Please print every record below exactly as it reads.

==*==

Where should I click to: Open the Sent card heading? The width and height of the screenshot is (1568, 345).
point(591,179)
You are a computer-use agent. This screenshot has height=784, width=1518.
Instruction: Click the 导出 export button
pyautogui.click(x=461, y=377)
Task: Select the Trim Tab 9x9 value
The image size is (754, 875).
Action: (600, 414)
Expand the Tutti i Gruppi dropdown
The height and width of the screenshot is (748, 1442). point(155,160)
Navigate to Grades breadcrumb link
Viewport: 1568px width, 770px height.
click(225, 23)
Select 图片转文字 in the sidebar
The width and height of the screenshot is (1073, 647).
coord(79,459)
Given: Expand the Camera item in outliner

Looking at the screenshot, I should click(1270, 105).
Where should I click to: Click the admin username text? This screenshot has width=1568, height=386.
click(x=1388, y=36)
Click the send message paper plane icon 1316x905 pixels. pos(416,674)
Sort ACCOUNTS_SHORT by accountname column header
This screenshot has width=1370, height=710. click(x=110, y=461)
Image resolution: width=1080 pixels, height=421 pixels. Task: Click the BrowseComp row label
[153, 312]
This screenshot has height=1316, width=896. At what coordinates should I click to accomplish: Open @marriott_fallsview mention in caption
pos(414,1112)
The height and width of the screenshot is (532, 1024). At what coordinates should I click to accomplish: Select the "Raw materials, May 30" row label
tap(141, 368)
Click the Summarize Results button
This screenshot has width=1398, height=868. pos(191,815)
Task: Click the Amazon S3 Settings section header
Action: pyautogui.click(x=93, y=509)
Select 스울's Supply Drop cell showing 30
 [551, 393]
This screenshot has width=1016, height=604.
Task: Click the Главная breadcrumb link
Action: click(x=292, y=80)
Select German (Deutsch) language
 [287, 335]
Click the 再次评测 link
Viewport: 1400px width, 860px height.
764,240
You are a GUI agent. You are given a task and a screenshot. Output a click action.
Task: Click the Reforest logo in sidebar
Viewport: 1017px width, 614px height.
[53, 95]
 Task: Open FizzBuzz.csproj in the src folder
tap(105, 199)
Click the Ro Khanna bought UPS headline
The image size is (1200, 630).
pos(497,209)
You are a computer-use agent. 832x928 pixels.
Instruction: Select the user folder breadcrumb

==*==

§ **SOLUTION**:
Where should I click to: Open the Sent card heading? The width and height of the screenshot is (1568, 345).
point(591,179)
You are a computer-use agent. This screenshot has height=784, width=1518.
Instruction: Click the 导出 export button
pyautogui.click(x=461, y=377)
Task: Select the Trim Tab 9x9 value
The image size is (754, 875).
Action: (600, 414)
Expand the Tutti i Gruppi dropdown
The height and width of the screenshot is (748, 1442). point(155,160)
Navigate to Grades breadcrumb link
Viewport: 1568px width, 770px height.
click(225, 23)
Select 图片转文字 in the sidebar
The width and height of the screenshot is (1073, 647).
coord(79,459)
Given: Expand the Camera item in outliner

Looking at the screenshot, I should click(1270, 105).
Where should I click to: Click the admin username text? This screenshot has width=1568, height=386.
click(x=1388, y=36)
Click the send message paper plane icon 1316x905 pixels. pos(416,674)
Sort ACCOUNTS_SHORT by accountname column header
This screenshot has width=1370, height=710. click(x=110, y=461)
Image resolution: width=1080 pixels, height=421 pixels. Task: Click the BrowseComp row label
[153, 312]
This screenshot has height=1316, width=896. At what coordinates should I click to accomplish: Open @marriott_fallsview mention in caption
pos(414,1112)
The height and width of the screenshot is (532, 1024). At what coordinates should I click to accomplish: Select the "Raw materials, May 30" row label
tap(141, 368)
Click the Summarize Results button
This screenshot has width=1398, height=868. pos(191,815)
Task: Click the Amazon S3 Settings section header
Action: pyautogui.click(x=93, y=509)
Select 스울's Supply Drop cell showing 30
 [551, 393]
This screenshot has width=1016, height=604.
Task: Click the Главная breadcrumb link
Action: click(x=292, y=80)
Select German (Deutsch) language
 [287, 335]
Click the 再次评测 link
Viewport: 1400px width, 860px height.
764,240
You are a GUI agent. You are given a task and a screenshot. Output a click action.
Task: Click the Reforest logo in sidebar
Viewport: 1017px width, 614px height.
[53, 95]
 Task: Open FizzBuzz.csproj in the src folder
tap(105, 199)
Click the Ro Khanna bought UPS headline
The image size is (1200, 630).
pos(497,209)
You are a computer-use agent. 832x928 pixels.
Instruction: Select the user folder breadcrumb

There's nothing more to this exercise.